An application for judgment orders for more than €22 million against two Galway businessmen and a businessman from Naas has failed.
The application was brought by businessman Dermot O’Rourke of Keredern House, Naas, against the three other businessmen over their failure to repay a €10 million loan advanced to them to help buy lands at Millennium Park in Co Kildare for €315 million.
The agreement for the €10 million loan made to the three by Mr O’Rourke in 2006 provided it was repayable over three years, at 30 per cent interest per year. He claimed about €22 million was due over failure to repay it by August 2009 and he was also entitled to 32 per cent interest on the outstanding sum as of 2009.
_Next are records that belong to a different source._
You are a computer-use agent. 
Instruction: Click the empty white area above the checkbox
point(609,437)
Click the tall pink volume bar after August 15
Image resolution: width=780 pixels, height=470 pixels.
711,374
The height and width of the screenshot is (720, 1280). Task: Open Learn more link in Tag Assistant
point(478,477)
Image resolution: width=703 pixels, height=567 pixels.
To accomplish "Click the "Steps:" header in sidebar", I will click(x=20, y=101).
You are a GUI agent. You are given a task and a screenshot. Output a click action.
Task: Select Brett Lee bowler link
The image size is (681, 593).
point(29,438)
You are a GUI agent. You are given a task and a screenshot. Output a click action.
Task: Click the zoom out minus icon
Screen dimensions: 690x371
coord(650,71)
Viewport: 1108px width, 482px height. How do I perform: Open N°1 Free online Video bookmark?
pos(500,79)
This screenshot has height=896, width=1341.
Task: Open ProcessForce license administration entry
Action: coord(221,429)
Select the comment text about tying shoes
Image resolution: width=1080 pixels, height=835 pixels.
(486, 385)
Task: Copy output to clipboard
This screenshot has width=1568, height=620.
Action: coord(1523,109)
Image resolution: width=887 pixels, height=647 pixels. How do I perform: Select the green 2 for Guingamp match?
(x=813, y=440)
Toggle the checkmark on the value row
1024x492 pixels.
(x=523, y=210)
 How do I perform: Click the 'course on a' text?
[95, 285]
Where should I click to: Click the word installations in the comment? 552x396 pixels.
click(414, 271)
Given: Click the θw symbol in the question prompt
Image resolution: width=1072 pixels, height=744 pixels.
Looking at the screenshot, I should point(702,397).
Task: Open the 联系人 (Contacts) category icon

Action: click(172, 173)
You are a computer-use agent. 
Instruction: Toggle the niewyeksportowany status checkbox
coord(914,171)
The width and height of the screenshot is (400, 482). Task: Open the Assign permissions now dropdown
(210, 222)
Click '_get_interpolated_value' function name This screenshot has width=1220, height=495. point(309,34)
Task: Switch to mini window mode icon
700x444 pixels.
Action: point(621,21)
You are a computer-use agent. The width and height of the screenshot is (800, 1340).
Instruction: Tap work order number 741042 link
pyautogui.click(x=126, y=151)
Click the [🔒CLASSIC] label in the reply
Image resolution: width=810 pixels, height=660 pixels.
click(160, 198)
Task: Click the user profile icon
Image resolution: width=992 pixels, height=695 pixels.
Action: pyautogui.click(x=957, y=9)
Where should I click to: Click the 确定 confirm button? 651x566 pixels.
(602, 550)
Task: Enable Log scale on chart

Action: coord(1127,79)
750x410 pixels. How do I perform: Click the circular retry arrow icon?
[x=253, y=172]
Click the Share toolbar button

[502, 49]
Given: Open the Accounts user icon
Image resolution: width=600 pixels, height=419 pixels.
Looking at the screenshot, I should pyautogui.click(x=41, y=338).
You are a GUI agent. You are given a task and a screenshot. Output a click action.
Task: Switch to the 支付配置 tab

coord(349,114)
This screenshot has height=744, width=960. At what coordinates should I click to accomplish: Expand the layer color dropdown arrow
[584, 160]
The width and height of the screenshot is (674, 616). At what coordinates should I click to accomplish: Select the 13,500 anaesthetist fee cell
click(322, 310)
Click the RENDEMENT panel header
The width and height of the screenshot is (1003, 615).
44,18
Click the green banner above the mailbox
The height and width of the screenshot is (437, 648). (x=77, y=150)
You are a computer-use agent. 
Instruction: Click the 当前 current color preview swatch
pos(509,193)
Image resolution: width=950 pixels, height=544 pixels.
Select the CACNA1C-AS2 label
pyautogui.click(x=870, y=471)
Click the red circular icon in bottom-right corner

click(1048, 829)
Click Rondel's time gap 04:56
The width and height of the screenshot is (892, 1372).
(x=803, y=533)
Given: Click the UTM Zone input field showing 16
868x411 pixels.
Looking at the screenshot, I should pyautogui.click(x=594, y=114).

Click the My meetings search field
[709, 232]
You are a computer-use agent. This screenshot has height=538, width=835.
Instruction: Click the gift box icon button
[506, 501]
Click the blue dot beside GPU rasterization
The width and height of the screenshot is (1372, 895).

Ms Justice Mary Finlay Geoghegan yesterday ruled Mr O’Rourke was not entitled to the judgment orders against Thomas Considine, Coast Road, Oranmore, Co Galway; Patrick Sweeney, Main Street, Loughrea, Co Galway; and Gerard Prendergast, Moortown, Naas, Co Kildare.
This was based on construction of a 2008 assignment of the loan by Mr O’Rourke to Bank of Scotland Ireland to address liabilities of his to the bank, and a purported reassignment by BOSI of same to Mr O’Rourke in 2010. She stressed her conclusion did not exempt the defendants from an obligation to repay the loan to the person entitled to the benefit of the loan agreement. That agreement must be applied in accordance with the interest terms set out in it.
The case arose from the sale in 2006 of lands at Millennium Park by Mr O’Rourke and developer Gerry Conlan to the defendants. Mr O’Rourke alleged that, in an agreement of August 2006, he agreed to provide the defendants with a loan of €10 million for use in buying Millennium Park lands.